The paper of record in 2020 shifted dramatically to the most illiberal stance possible on the virus, pushing for full lockdowns, and ignoring or burying any information that might contradict the case for this unprecedented experiment in social and economic control. This article highlights the exceptions.
The first shocking sign of the placing of a persistent bias was a podcast with reporter Donald McNeil on 27 February. This was the beginning. It was grossly irresponsible. He asserted that half the American public would get this disease and that it would have a case fatality rate of 2.5%, or 25 times as deadly as flu, hence 4.8 million dead people. No consideration of demographic gradients in risk and no knowledge of viral basics such as the trade-off between severity and prevalence. Even if you leave aside the fog of fatality misclassification, he exaggerated the risk by 12 times but still spoke with a sense of certainty designed to create panic.

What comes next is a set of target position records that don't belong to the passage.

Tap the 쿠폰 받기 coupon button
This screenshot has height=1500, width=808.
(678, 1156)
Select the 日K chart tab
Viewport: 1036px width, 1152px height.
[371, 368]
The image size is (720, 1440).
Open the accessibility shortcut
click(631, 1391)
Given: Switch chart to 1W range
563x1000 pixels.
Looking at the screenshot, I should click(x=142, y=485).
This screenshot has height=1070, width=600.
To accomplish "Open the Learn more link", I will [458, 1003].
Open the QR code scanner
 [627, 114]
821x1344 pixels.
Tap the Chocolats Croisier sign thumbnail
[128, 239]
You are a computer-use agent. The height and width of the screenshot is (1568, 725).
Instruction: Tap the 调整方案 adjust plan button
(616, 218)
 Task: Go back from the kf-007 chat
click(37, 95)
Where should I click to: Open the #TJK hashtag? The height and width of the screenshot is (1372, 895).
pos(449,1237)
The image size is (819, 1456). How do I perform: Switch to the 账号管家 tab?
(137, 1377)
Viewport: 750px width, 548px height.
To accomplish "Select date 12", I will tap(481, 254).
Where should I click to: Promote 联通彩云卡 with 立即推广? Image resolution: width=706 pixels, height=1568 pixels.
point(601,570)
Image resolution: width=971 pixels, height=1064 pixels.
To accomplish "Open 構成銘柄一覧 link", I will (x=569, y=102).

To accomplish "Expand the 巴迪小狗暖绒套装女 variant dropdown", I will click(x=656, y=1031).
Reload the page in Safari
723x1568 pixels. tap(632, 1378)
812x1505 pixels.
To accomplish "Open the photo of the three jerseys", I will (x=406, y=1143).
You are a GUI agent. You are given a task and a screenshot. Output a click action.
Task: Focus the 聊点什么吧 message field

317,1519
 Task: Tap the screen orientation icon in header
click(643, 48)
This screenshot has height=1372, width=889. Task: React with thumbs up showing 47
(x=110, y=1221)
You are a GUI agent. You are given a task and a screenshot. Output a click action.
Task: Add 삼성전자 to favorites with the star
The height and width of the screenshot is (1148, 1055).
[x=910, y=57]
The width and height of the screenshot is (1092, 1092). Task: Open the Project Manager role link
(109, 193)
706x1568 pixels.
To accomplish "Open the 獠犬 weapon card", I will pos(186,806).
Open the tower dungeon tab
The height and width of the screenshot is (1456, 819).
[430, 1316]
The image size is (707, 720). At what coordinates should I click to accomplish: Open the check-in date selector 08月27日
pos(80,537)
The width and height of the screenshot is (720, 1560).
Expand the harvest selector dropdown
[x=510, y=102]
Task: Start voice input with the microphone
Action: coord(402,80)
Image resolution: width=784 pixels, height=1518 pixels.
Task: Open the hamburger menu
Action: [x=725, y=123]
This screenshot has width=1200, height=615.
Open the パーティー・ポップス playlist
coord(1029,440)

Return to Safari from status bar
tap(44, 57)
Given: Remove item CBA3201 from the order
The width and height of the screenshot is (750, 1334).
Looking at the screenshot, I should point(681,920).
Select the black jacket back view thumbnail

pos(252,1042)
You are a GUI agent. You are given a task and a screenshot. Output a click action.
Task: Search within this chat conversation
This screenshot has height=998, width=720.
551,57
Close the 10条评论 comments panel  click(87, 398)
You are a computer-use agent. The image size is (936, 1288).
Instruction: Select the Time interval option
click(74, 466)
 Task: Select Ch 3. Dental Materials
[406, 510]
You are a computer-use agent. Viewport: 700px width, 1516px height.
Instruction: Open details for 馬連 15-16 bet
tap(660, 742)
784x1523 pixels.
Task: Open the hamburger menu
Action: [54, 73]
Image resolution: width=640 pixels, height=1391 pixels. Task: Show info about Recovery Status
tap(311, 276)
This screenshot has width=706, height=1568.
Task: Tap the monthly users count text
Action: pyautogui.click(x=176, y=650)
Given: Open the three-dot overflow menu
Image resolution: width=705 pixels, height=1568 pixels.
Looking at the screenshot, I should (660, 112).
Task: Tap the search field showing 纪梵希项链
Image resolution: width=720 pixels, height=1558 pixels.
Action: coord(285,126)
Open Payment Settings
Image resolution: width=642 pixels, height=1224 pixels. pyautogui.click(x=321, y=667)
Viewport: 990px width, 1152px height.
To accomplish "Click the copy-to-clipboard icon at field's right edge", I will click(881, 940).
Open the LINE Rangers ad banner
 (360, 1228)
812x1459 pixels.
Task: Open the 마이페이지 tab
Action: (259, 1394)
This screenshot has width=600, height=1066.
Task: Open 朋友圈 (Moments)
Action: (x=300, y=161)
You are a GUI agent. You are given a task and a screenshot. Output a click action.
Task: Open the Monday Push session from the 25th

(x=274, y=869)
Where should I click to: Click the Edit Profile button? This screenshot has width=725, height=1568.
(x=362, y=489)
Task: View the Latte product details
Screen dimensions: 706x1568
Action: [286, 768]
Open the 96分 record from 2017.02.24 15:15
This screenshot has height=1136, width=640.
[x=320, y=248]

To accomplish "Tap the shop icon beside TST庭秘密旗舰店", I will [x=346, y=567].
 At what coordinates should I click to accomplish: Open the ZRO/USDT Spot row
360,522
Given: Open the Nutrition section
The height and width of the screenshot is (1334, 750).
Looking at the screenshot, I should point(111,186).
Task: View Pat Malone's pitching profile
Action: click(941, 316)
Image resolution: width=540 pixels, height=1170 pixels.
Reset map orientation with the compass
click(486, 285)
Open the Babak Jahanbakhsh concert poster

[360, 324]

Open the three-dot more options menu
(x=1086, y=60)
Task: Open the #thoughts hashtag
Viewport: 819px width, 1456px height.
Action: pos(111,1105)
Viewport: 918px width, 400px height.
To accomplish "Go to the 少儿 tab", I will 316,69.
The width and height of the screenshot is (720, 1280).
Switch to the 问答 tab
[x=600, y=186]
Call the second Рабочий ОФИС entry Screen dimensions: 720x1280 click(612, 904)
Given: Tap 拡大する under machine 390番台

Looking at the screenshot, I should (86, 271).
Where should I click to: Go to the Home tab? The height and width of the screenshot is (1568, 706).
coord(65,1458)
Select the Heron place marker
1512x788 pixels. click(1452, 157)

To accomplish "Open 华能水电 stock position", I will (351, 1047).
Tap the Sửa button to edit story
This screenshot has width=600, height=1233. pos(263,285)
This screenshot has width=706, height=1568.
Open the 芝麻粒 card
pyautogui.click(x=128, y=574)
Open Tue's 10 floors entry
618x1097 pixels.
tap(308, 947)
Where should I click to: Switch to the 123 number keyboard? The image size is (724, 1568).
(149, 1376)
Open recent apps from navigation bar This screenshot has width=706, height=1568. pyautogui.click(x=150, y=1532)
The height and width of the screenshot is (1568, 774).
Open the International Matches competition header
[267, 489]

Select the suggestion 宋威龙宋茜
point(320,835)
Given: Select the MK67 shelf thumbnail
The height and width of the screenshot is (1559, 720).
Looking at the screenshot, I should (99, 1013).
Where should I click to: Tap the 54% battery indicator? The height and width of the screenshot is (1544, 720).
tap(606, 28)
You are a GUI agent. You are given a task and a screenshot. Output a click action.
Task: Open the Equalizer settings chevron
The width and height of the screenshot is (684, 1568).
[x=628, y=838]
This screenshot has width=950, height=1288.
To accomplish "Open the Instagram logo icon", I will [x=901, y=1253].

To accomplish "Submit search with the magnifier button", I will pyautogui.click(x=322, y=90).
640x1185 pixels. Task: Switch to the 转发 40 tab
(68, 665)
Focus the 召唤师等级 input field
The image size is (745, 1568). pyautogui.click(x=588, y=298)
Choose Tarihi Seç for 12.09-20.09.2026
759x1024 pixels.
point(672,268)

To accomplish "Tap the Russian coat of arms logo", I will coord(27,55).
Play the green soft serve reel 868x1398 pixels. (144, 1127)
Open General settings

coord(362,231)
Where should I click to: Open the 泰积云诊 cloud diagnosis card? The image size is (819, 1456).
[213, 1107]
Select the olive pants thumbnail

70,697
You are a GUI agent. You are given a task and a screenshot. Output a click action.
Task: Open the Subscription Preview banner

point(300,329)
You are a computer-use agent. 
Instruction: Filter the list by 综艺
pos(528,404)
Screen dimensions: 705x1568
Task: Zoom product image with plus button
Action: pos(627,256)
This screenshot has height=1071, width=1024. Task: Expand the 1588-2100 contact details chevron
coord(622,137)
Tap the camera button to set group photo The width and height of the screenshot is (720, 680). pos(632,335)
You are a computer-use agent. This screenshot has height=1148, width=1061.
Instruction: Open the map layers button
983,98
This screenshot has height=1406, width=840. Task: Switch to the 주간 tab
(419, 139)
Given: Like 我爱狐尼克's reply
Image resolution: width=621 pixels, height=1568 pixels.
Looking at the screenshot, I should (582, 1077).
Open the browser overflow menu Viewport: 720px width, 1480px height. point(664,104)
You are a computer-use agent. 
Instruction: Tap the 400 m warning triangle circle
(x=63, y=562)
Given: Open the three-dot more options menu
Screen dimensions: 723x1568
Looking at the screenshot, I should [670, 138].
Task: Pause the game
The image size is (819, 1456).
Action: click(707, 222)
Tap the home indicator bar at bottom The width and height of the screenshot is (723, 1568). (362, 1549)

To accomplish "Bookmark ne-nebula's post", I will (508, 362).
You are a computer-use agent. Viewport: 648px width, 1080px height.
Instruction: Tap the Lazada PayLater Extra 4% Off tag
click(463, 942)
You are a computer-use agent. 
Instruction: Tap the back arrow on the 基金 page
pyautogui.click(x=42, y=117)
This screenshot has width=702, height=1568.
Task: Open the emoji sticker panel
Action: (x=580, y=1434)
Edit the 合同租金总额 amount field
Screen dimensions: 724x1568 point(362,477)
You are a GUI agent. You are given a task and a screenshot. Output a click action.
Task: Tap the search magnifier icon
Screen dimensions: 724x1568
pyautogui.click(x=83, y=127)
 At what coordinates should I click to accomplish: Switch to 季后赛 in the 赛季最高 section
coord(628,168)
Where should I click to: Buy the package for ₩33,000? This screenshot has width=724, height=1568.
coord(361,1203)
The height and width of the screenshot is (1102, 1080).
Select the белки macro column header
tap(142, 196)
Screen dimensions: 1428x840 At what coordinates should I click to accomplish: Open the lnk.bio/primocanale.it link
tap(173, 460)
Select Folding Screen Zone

Host Michael Barbaro himself seemed shocked: “I thought you were here to bring calm, Donald.”
“I’m trying to bring a sense that if things don’t change, a lot of us might die,” he said. “If you have 300 relatively close friends and acquaintances, six of them would die.”
The primal fear of disease is thus thrown into massive overdrive, following 100 years in which public health tried to bring rationality to the topic.
That podcast was followed by an op-ed by the same journalist/pundit: “To Take On the Coronavirus, Go Medieval on It.” It seemed incredible that such a responsible outlet would advocate the overthrow of a century of public-health wisdom and even immunological basics, but that’s what they did. At this point, the New York Times was fully committed to the narrative that we must dismantle society to save it. And there it has been for nearly a year of unbearably biased coverage.
Even within the blatant and aggressive pro-lockdown bias, and consistent with the way the New York Times does its work, the paper has not been entirely barren of truth about covid and lockdowns. Below I list five times that the news section of the paper, however inadvertently and however buried deep within the paper, actually told the truth.
1. “Your Coronavirus Test Is Positive. Maybe It Shouldn’t Be” (byline: Apoorva Mandavilli)
I’m still stunned that the paper did a study that confirmed what people have suspected, namely that a high cycle threshold used on PCR testing was creating the appearance of a pandemic that might have long receded. The testing mania was generating wild illusions of millions of ‘asymptomatic’ carriers and spreaders. How severe was the problem? Read this and weep:
“In three sets of testing data that include cycle thresholds, compiled by officials in Massachusetts, New York and Nevada, up to 90 percent of people testing positive carried barely any virus, a review by The Times found.